On Serious, though, without fully laying off the brainy science references and polysyllabic repartee – check his discursive, meta-romantic exchange with Fiona Apple on the bluesy “Left-Handed Kisses” – Bird offers some of his most plainspoken, disarmingly personal lyrics to date. Significantly, the album comes in the wake of both marriage and the birth of his now four-year-old son.  It also features some of his most driving, immediate music in ages, encompassing tense, meaty funk (“Capsized”), Afrobeat inflections (“The New Saint Jude”) and bright, punchy power-pop (the atom-smashing “Puma”) alongside his more typical rustic fiddlings and gypsy-jazz balladry.
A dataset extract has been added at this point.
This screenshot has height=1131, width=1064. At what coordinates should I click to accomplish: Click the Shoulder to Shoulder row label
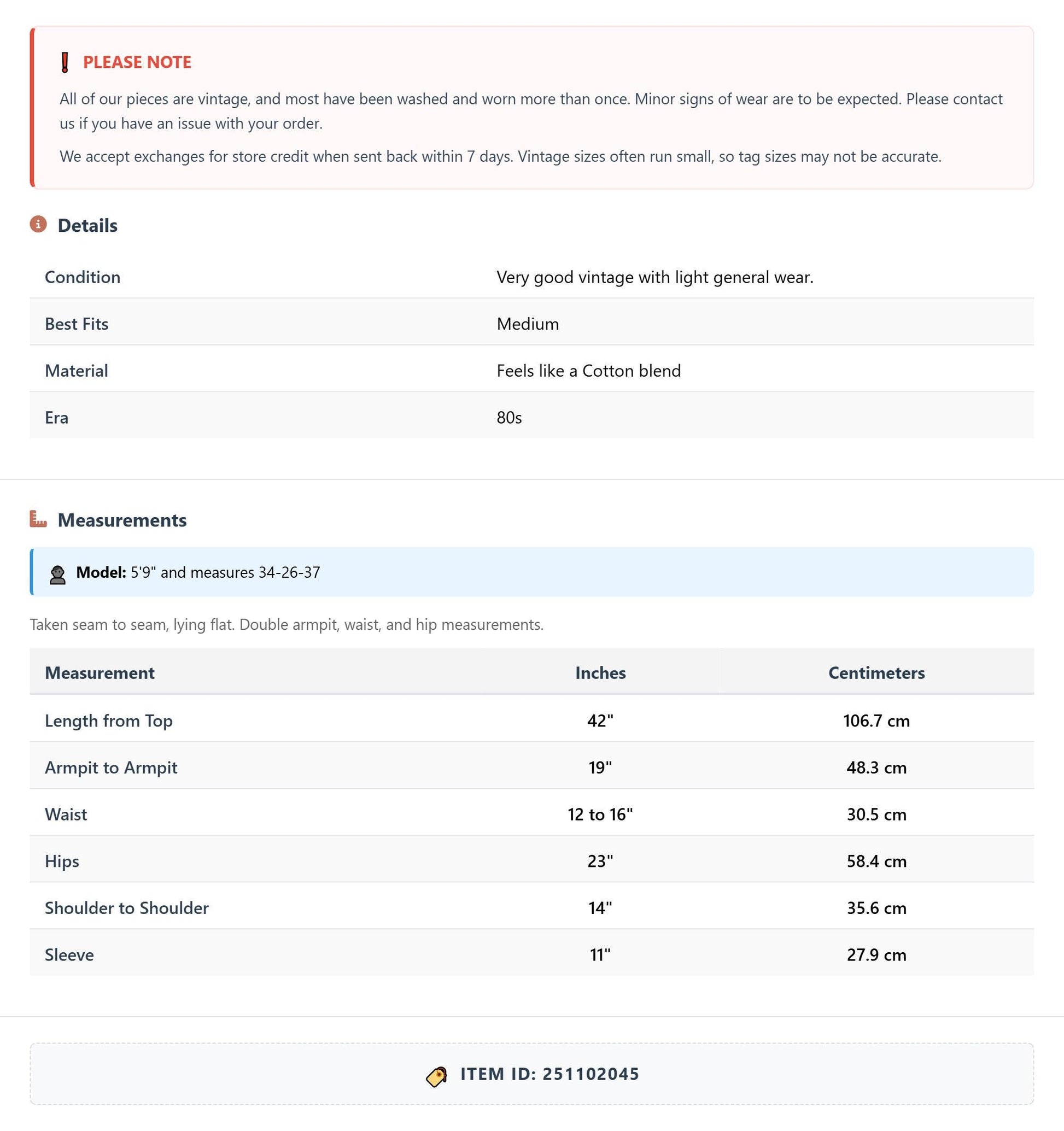click(x=127, y=908)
Even at its peppiest, Bird’s brand of thoughtful, folksy indie rock isn’t typically the sort of thing that packs venues like the Electric Factory.  Performing solo and (as he does on this tour) with a band, he’s made his name with dazzling violin-work, live looping and uncanny whistling; it’s a subtly spectacular performance style that, for better or worse, benefits greatly from an intimate setting. When Key editor John Vettese caught up with him on the phone from a Nashville tour stop this week, Bird discussed the contrast of performing in big rooms versus small spaces, feelings of being on display in performance and writing, and how a virtuosic output keeps his chops from withering. He also reflected on his beginnings with the Music of Hair LP, which turns 20 this year.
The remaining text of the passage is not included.